Solo allora è pronta. Alcuni usano il phone per accelerare l’asciugatura.
Le cianotipie non hanno bisogno di fissaggio ma solo di un lavaggio finale dopo l’esposizione.
La realizzazione di cianotipie con pellicole di grande formato Foma e Ilford la eseguo come facevano i fotografi dell’ 800. Realizzo lo scatto su pellicola piana B/N, lo sviluppo e ottengo un negativo che espongo a contatto su carta al sole. L’immagine deve essere abbastanza sotto esposta per ottenere una tonalità blu decisa.
A volte uso per le stampe positive dirette (senza negativo) la Harman Direct POSFB 1K 4×5 commercializzata dalla Tetenal.
Nelle luminotipie utilizzo sempre carta fotografica Tetenal. Per le “carte da parati” (dimensioni 120-150 cm) utilizzo carta in bobina, anche scaduta che gli amici della RA.SE.T ( importatore esclusivo Tetenal) di Roma mi offrono a prezzi generosissimi. Nelle foto allegate alcune sono varianti Van Dyke di cianotipie.

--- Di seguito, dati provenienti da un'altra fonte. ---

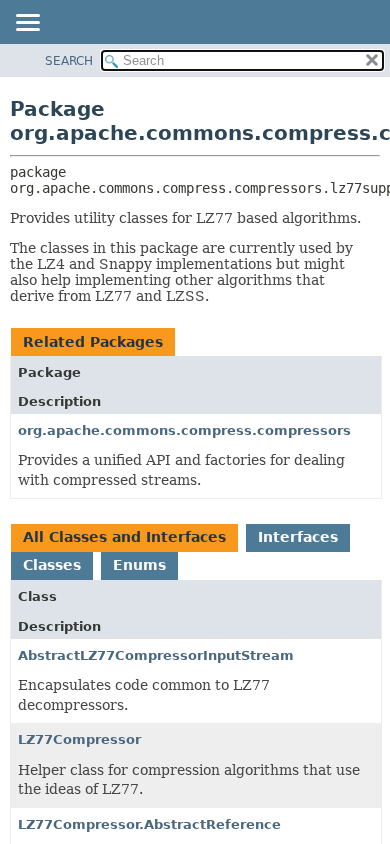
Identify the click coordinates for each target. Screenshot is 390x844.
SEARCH (69, 61)
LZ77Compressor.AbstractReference (149, 824)
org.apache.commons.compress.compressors (184, 430)
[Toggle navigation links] (27, 24)
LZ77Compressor (79, 739)
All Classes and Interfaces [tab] (124, 537)
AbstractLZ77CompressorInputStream (156, 655)
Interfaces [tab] (298, 537)
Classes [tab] (52, 565)
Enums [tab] (139, 565)
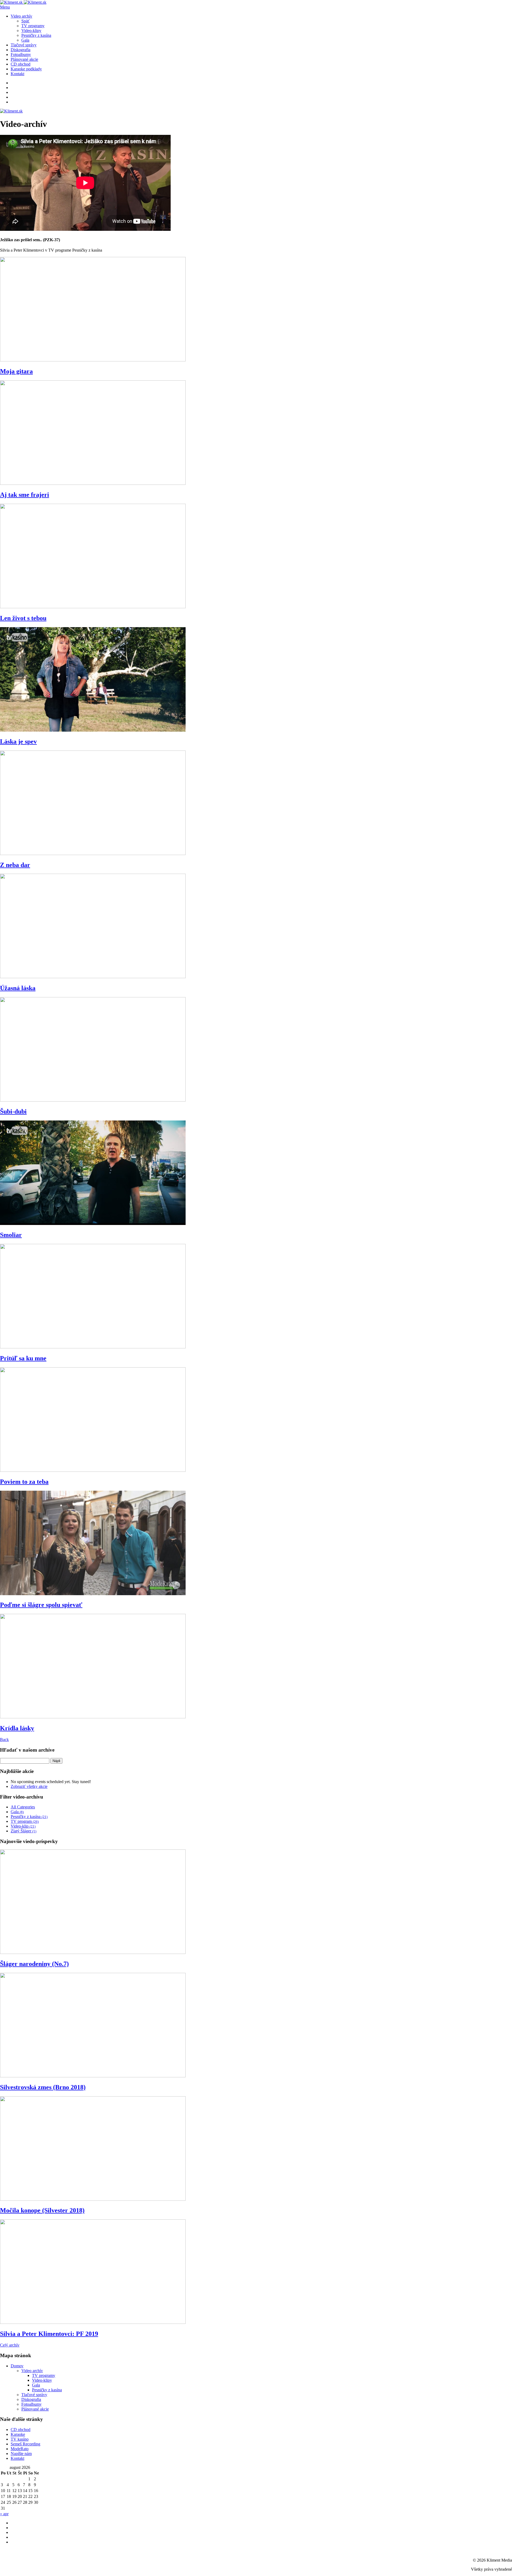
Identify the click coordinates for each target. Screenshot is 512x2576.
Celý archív (9, 2345)
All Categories (23, 1807)
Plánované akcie (24, 59)
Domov (17, 2366)
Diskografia (20, 49)
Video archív (21, 16)
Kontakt (17, 73)
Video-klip (23, 1826)
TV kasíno (20, 2439)
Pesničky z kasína (36, 35)
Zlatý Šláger (23, 1831)
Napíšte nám (21, 2453)
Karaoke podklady (26, 69)
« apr (4, 2514)
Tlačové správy (24, 45)
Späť (25, 21)
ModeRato (20, 2448)
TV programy (33, 25)
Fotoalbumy (21, 54)
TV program (25, 1821)
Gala (25, 40)
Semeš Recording (25, 2444)
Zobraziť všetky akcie (29, 1786)
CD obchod (20, 64)
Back (4, 1739)
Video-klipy (31, 30)
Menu (5, 7)
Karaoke (18, 2434)
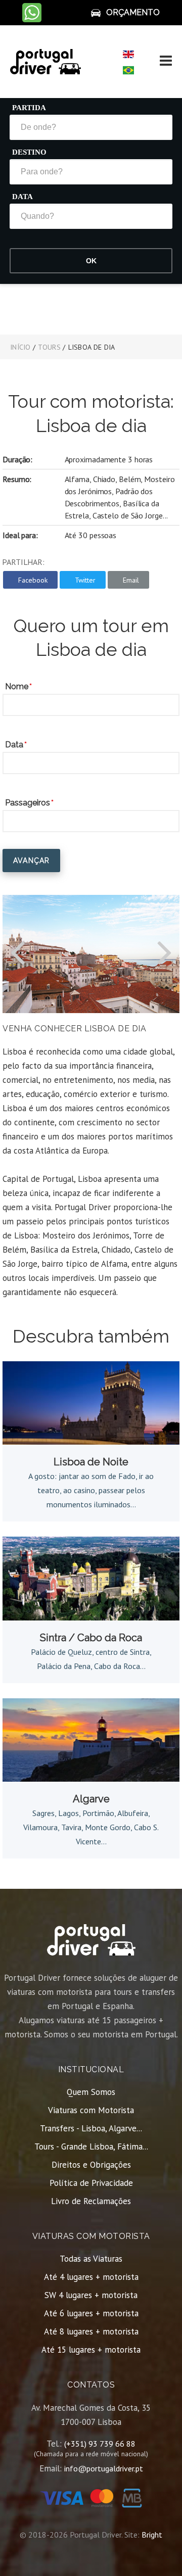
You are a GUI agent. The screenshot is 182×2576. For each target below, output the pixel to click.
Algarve (91, 1799)
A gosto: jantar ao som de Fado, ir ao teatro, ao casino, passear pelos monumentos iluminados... (91, 1490)
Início (20, 347)
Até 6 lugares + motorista (91, 2313)
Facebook (33, 580)
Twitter (85, 580)
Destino (29, 152)
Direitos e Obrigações (91, 2164)
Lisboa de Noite (91, 1462)
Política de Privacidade (91, 2182)
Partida (29, 108)
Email (131, 580)
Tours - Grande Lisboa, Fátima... (91, 2146)
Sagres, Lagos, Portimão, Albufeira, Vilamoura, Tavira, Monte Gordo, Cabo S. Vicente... (91, 1827)
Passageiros (27, 802)
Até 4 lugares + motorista (91, 2276)
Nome (16, 686)
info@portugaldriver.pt (103, 2468)
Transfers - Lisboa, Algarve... (91, 2128)
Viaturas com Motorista (91, 2110)
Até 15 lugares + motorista (91, 2349)
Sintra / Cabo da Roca (91, 1638)
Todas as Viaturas (91, 2258)
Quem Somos (91, 2091)
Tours (49, 347)
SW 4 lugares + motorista (91, 2295)
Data (22, 197)
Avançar (31, 860)
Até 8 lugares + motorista (91, 2331)
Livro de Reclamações (91, 2201)
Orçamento (133, 12)
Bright (152, 2535)
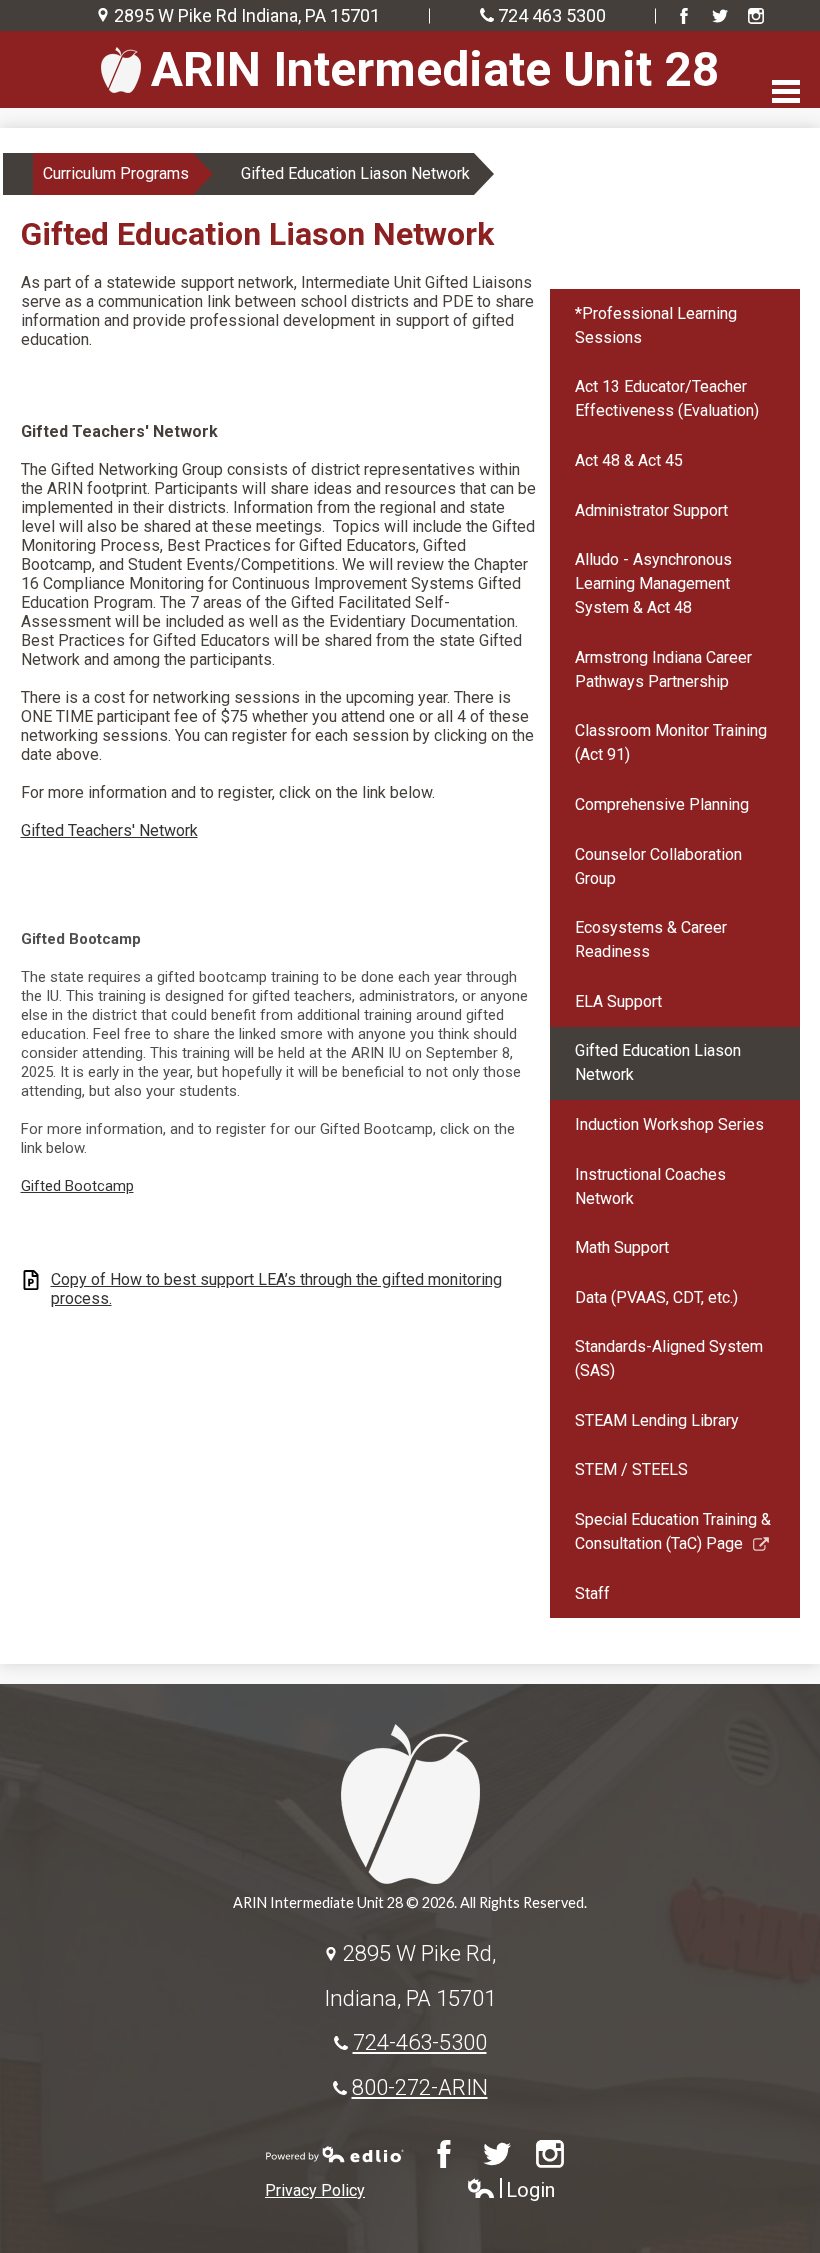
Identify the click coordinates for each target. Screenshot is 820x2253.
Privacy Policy (315, 2190)
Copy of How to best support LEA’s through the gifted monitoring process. (276, 1289)
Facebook (684, 16)
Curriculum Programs (116, 173)
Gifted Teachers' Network (109, 830)
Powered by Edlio (335, 2154)
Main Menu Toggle (786, 91)
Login (510, 2190)
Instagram (756, 16)
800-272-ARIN (420, 2087)
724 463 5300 (552, 15)
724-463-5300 (420, 2042)
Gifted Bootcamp (77, 1186)
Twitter (720, 16)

Wet cyanotype (cianotipia bagnata): è una variante della cianotipia classica di recente introduzione. La carta una volta sensibilizzata, viene tratta inumidendola con soluzioni di sostanze tanniche e coloranti. Io uso soluzioni con aceto, sapone, curcuma, caffè, the e polveri varie. La carta una volta asciutta,viene trattata con questa soluzione, messo il soggetto a contatto e viene fatto un sandwich con una pellicola di domopak, il tutto pressato con vetro o plexiglass e esposto al sole. Alla fine dell’esposizione al sole, che viene decisa per esperienza, viene lavato il tutto.
Cyano-Lumen: anche questa è una recente variante delle due tecniche. Sulla superficie della carta fotografica all’argento viene distribuita la soluzione cianotipica, quindi esposizione al sole, fissaggio e lavaggio.”
Importantissimo sottolineare che tali tecniche non devono affatto venire considerate solo nel novero delle tecniche antiche.
Procedimenti camera less hanno attraversato la storia della fotografia, da Man Ray a Franco Grignani, a Luigi Veronesi.
Luigi Conte li mette in opera con soggetti botanici ma ovviamente è il suo modo, non l’unico possibile. Contaminazioni tra le varie tecniche, tra analogico e digitale (usando come matrici per i negativi delle stampe da ink-jet su acetato) possono essere attualissimi, si possono usare come soggetti anche materiali traslucidi, cellophane, vetri, materiali opachi, metallici, insomma tutto dipende dalla fantasia e dalla creatività di chi mette in opera tali tecniche.